We came back brown and relaxed, which was just as well, since we have currently five different kinds of insurance claim on the go. One of them is for the little cat, who is now out of her cage and must live in my study for a couple of weeks. She'll have to have another operation in two or three months, to take the screws and plate out of her leg.
I read Ann Tyler's Digging to America, Ruth Rendell's The Water's Lovely, Mary Renault's The King Must Die, Labyrinth by Kate Mosse and Arundati Roy's The God of Small Things. I love reading Ann Tyler but was disappointed that her new book went off track from the different lives of two adopted Korean babies and became a sad story about love between widowed seniors. The Ruth Rendell was better than the last but a bit predictable. Not even someone as in love with Theseus as Renault was could make a passable excuse for his behaviour to Ariadne. Labyrinth was dire, dire, dire! Spectacularly bad: the religious bits all tosh, the characters stereotyped, the plot hackneyed thriller stuff. People always being clubbed on the head and never knowing where they were when they woke up in the morning, the sex embarrassing... And it was as if she'd been given a large crate of cliches with a sell-by date of the end of the novel and just had to use every single one. Number One bestseller - phooey! What a relief to read the Roy afterwards. I think it could have done with a bit more editing on the verbal fireworks but it was pretty good.
I saw my new nephew, George Garcia, born while we were away: totally delightful and yet quite unlkie his brother Freddie, now one and a half. We had great fun choosing a water play present for Freddie, who loves pouring, splashing and measuring.
I saw Hay Fever in Bath, with Stephanie Beacham as Judith Bliss. She was splendid, though she did adopt a new voice, very deep and affected, for the role.
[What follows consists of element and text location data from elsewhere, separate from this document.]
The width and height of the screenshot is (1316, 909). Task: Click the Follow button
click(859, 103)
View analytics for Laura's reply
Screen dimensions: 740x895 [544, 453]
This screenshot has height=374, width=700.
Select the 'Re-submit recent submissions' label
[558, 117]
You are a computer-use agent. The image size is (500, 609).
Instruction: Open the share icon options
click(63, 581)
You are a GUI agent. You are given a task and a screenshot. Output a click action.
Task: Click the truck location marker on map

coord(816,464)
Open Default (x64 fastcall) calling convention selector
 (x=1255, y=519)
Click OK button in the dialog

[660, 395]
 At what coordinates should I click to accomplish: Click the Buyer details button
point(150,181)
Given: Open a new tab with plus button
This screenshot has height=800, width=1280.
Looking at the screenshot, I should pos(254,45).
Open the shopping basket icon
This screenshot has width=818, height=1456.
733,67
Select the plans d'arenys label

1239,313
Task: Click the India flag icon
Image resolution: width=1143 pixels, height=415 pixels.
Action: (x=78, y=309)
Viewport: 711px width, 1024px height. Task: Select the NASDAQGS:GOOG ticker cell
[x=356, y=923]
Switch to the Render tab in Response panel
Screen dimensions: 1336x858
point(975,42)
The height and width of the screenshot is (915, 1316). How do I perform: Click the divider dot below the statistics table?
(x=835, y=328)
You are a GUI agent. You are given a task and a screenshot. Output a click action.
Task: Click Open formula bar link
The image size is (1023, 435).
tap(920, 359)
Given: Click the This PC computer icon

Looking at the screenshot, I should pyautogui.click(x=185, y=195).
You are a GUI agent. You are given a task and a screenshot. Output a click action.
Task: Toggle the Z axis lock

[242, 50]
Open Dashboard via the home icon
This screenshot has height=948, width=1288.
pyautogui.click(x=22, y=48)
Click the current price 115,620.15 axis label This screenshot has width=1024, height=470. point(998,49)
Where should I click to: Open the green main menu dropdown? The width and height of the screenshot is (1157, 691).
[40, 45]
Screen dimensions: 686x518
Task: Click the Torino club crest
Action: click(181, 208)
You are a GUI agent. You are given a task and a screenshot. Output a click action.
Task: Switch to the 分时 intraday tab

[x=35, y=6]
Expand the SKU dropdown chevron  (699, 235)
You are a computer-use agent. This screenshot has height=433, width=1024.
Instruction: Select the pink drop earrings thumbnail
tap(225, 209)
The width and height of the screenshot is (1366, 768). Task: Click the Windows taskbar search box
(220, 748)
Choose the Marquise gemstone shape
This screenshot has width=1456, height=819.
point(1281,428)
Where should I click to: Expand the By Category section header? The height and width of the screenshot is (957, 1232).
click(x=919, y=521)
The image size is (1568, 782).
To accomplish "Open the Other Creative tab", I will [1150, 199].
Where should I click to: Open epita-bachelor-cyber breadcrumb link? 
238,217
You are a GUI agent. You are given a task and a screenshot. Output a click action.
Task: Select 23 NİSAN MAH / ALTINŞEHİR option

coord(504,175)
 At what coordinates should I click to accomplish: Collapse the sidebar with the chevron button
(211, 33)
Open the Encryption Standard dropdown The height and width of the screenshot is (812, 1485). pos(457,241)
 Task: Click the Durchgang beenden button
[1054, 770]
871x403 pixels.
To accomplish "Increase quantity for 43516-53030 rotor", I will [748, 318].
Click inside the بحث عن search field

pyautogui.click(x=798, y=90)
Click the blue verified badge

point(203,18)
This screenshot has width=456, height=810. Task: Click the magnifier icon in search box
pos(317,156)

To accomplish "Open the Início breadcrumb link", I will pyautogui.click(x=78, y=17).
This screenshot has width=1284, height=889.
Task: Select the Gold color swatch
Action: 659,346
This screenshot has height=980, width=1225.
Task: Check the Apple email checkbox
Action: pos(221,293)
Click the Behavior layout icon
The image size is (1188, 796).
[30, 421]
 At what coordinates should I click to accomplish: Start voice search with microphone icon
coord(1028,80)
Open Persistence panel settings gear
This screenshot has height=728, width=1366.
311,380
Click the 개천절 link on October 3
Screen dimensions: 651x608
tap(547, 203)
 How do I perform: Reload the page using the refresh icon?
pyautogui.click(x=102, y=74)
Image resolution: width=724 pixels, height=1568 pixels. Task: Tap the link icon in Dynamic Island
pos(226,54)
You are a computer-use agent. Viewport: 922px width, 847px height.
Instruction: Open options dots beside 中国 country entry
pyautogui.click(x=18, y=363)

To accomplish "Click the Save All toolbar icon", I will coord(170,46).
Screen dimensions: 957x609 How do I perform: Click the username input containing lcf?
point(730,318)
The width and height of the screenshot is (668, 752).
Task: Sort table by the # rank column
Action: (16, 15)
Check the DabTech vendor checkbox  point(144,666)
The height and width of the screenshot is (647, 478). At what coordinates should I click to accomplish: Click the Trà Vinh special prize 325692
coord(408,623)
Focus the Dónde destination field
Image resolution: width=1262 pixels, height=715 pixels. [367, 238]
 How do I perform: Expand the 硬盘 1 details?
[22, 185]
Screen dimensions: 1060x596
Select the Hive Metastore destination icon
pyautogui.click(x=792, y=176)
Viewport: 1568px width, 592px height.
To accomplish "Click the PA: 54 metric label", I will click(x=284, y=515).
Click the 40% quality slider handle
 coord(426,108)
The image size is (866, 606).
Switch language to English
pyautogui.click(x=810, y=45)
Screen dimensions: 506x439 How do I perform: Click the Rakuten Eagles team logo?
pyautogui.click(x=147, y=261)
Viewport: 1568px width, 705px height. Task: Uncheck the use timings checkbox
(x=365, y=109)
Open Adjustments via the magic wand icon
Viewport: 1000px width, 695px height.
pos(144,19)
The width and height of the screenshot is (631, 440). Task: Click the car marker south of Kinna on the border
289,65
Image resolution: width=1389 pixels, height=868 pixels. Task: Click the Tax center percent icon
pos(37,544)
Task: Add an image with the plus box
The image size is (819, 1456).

I saw the latest Doctor Who, with John Barrowman - much better than the earlier episodes. I was going to giove up on it after the ghastly Shakespeare one, complete with homage to J K Rowling. I ask you!
This is my 100th blog.
We picked up a Times as we got off the plane that told us George Bush was being rapturously received in Albania. Maybe that accounts for the forked lightning we saw over the mountains. The old gods are not quite dead. Only ten days before Blair goes - "Blow winds and crack your cheeks, ye hurricanoes!"